Start of Block

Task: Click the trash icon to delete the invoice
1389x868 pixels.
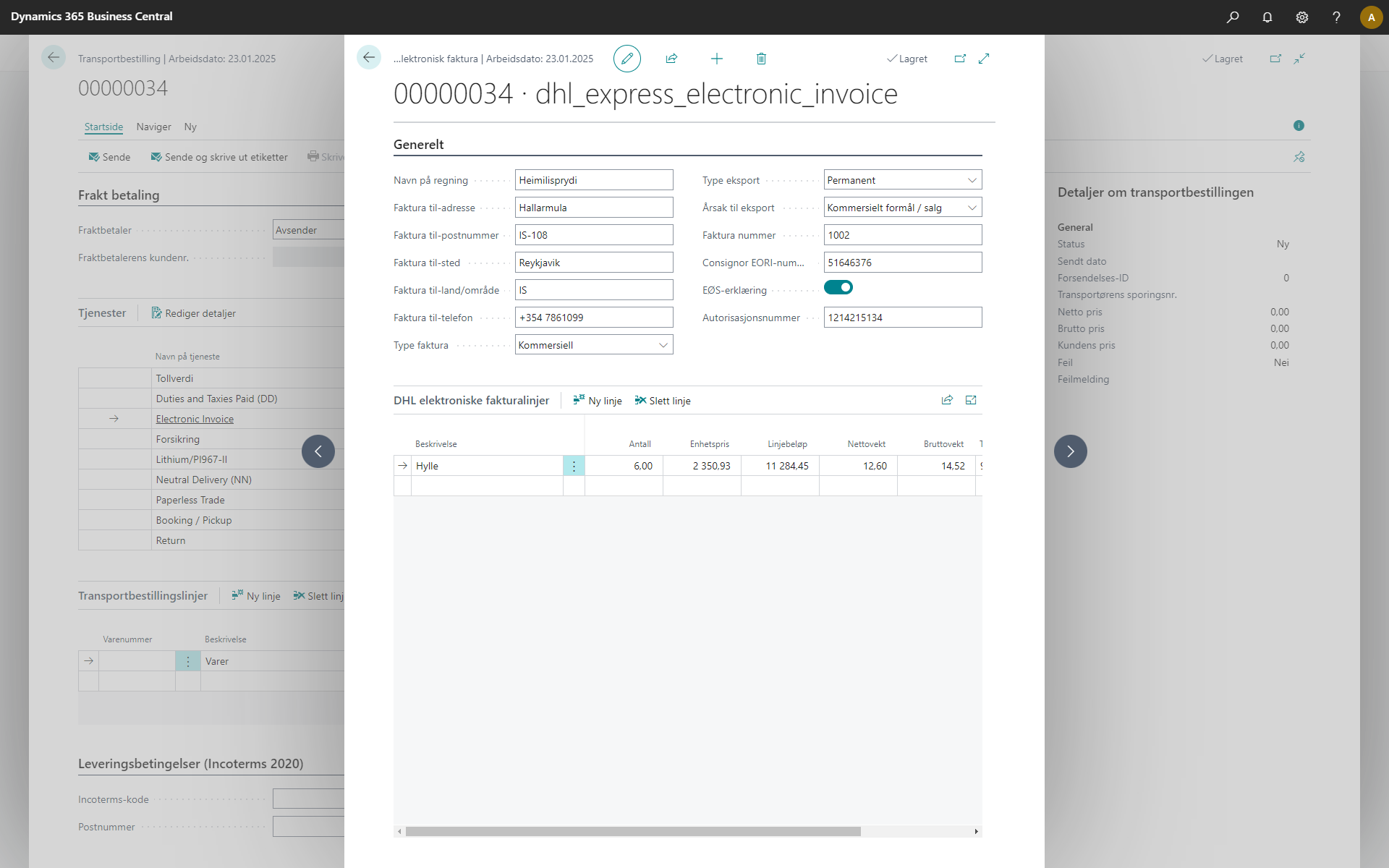Action: click(x=760, y=58)
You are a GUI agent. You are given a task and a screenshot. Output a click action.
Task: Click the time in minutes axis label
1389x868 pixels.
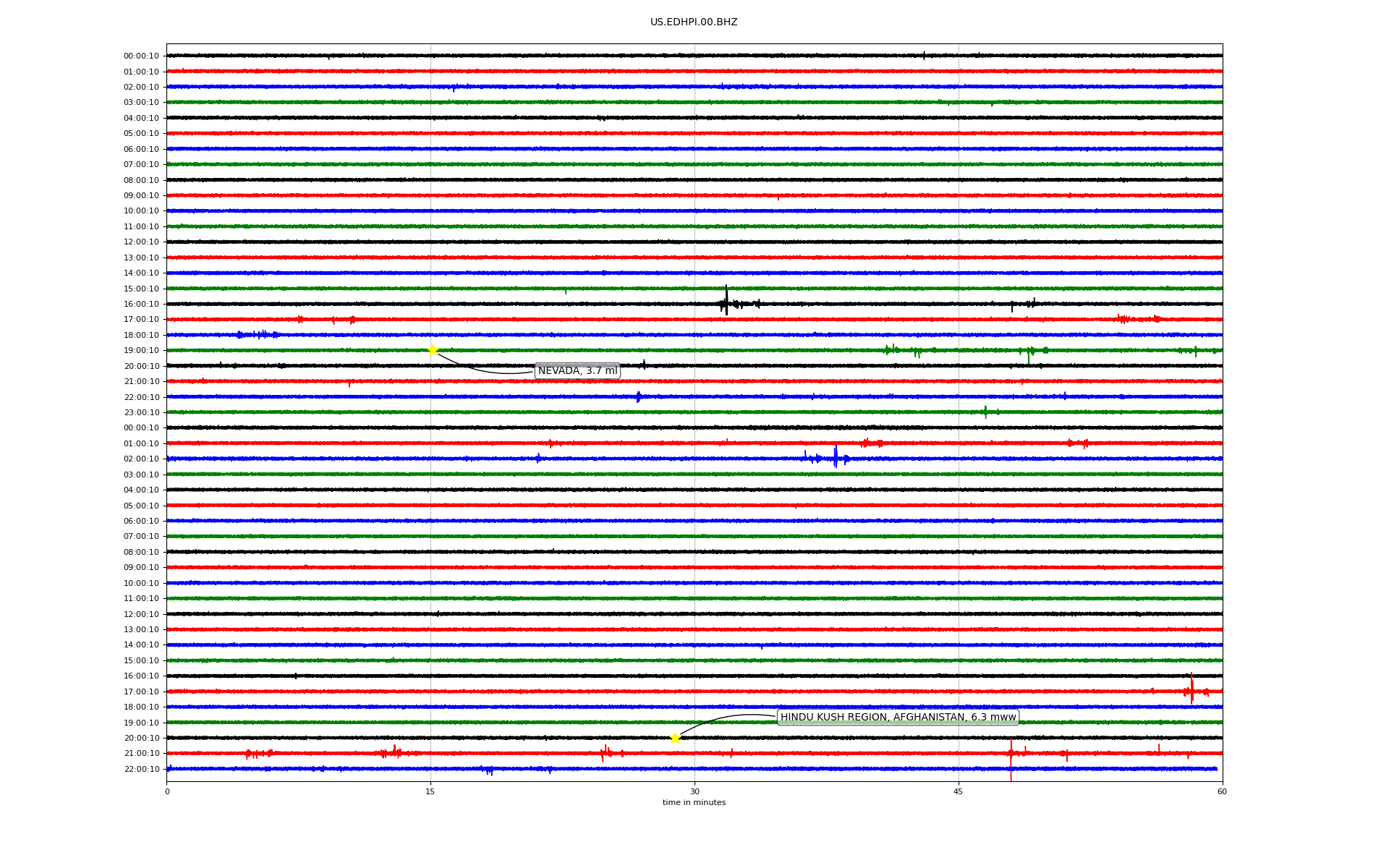(x=694, y=803)
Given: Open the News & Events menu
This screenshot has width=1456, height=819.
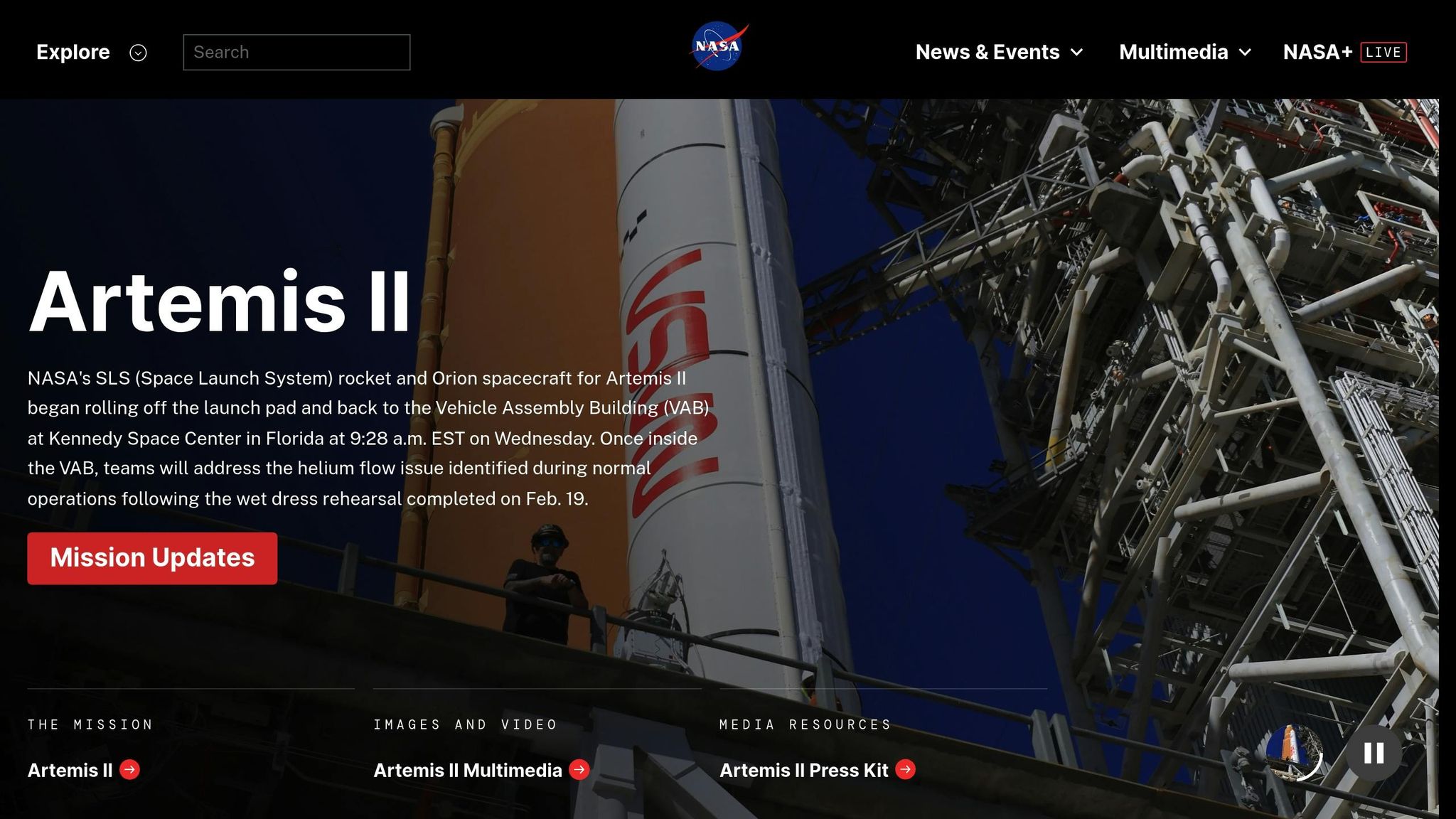Looking at the screenshot, I should (x=988, y=52).
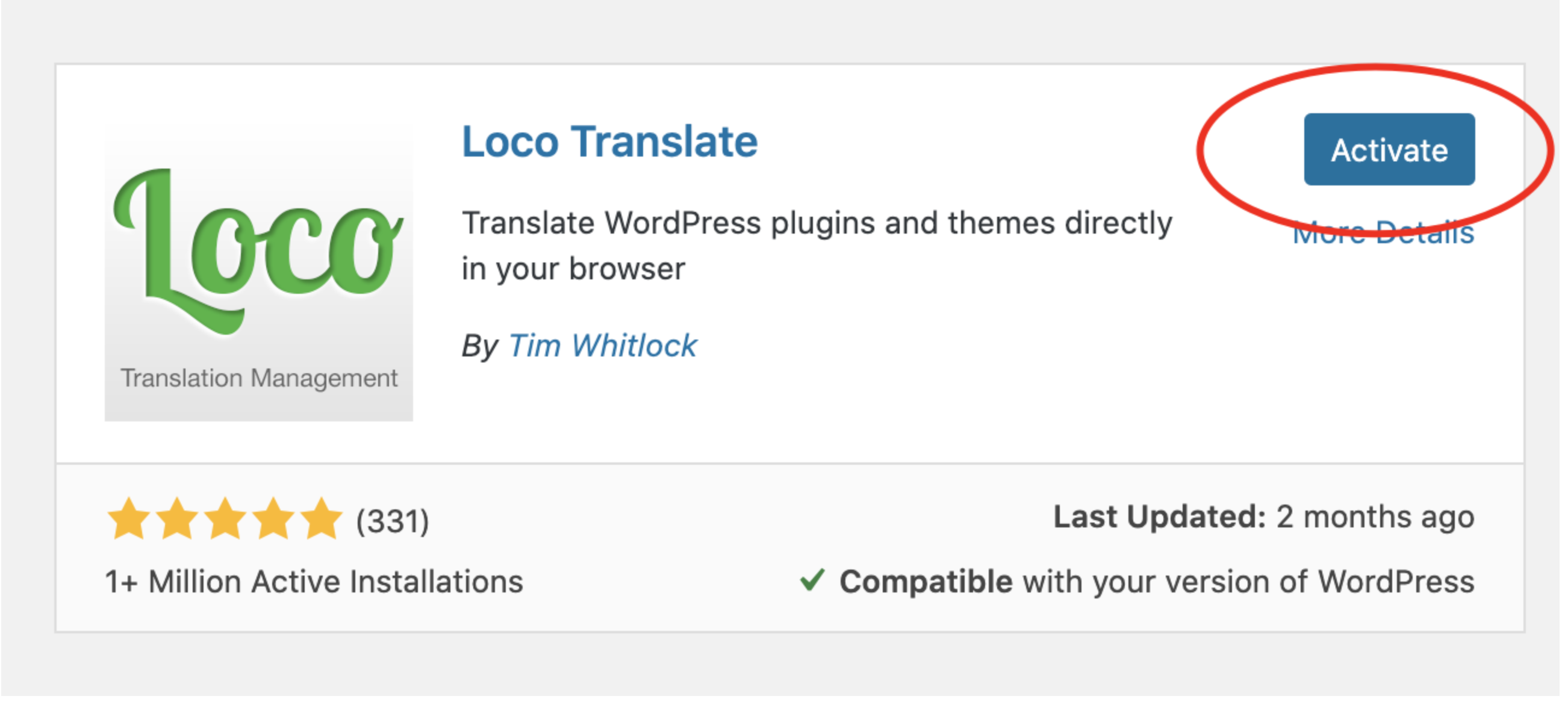Viewport: 1568px width, 702px height.
Task: Click the (331) ratings count
Action: (393, 522)
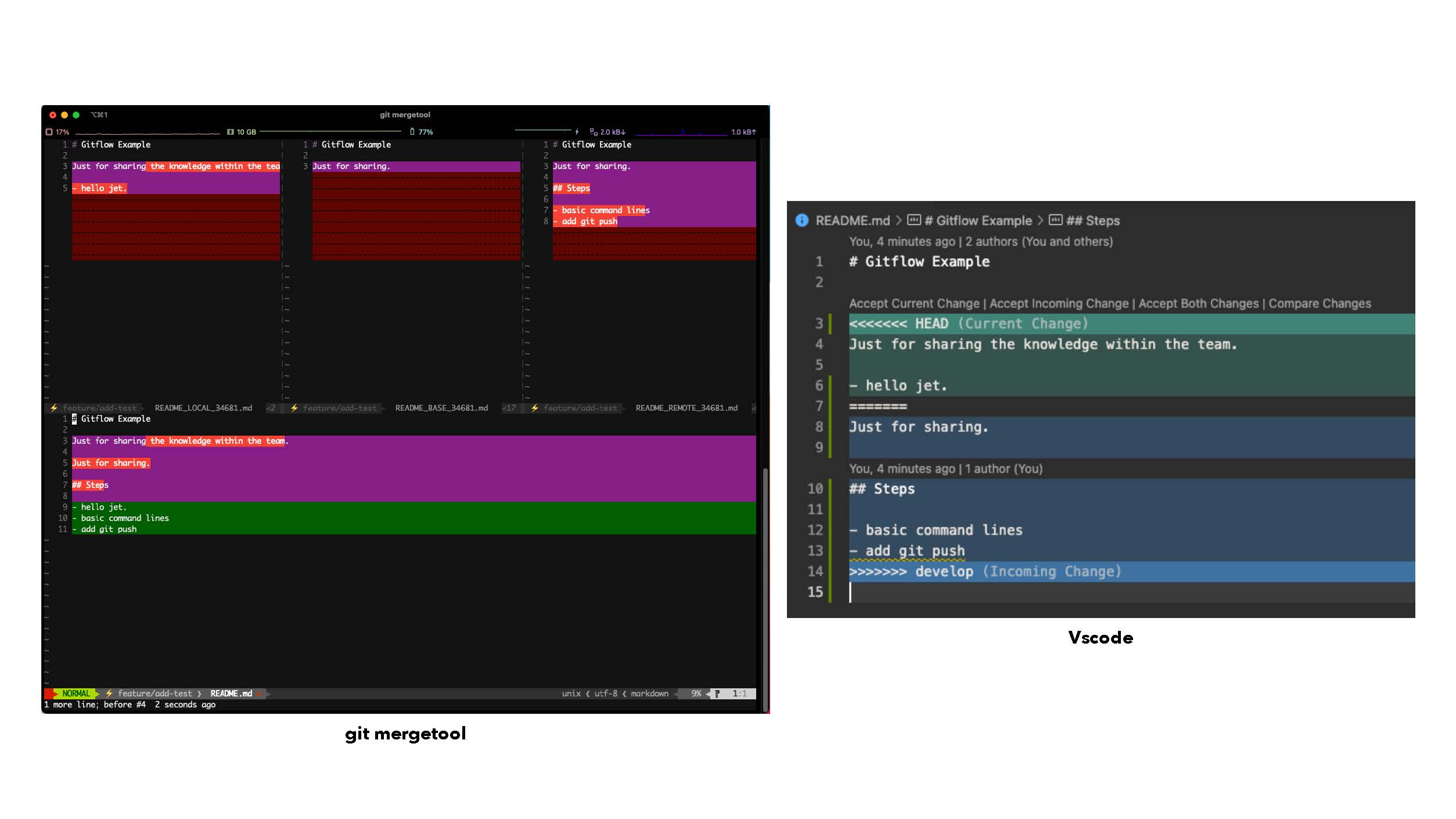1456x819 pixels.
Task: Click the symbol icon before '## Steps' breadcrumb
Action: pos(1055,220)
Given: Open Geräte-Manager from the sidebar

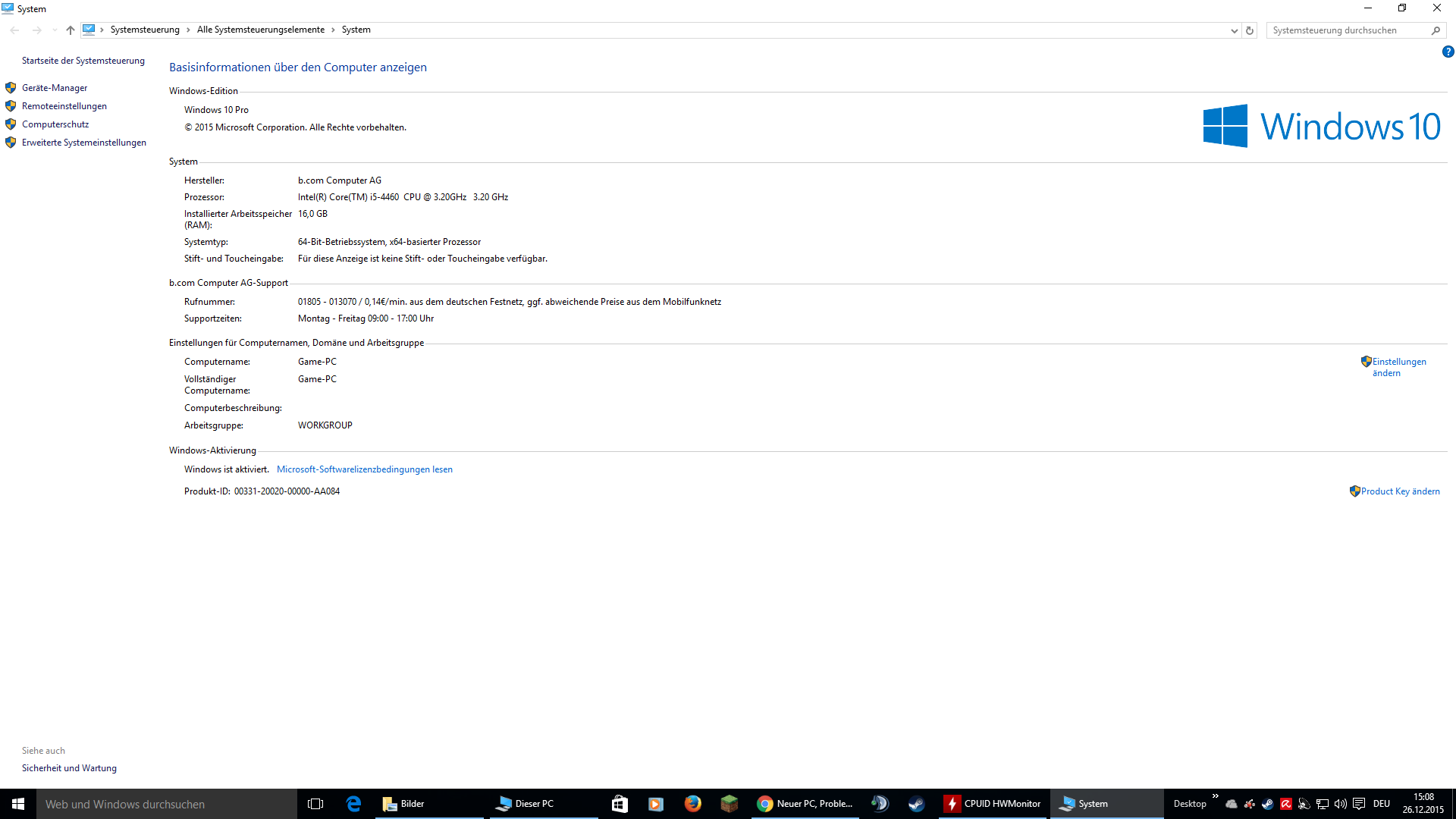Looking at the screenshot, I should tap(55, 88).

End of Block

** About this task **
Retype each entry above character for character; pictures stay out.

** Result of the task **
Task: Click the trash icon to delete the invoice
1389x868 pixels.
Action: click(x=760, y=58)
You are a GUI agent. You are given a task and a screenshot. Output a click action.
Task: Click the time in minutes axis label
1389x868 pixels.
(x=694, y=803)
Given: Open the News & Events menu
This screenshot has width=1456, height=819.
Looking at the screenshot, I should (x=988, y=52).
Viewport: 1568px width, 702px height.
Task: Click the (331) ratings count
Action: (393, 522)
1456x819 pixels.
Task: Click the symbol icon before '## Steps' breadcrumb
Action: pos(1055,220)
Given: Open Geräte-Manager from the sidebar

Looking at the screenshot, I should tap(55, 88).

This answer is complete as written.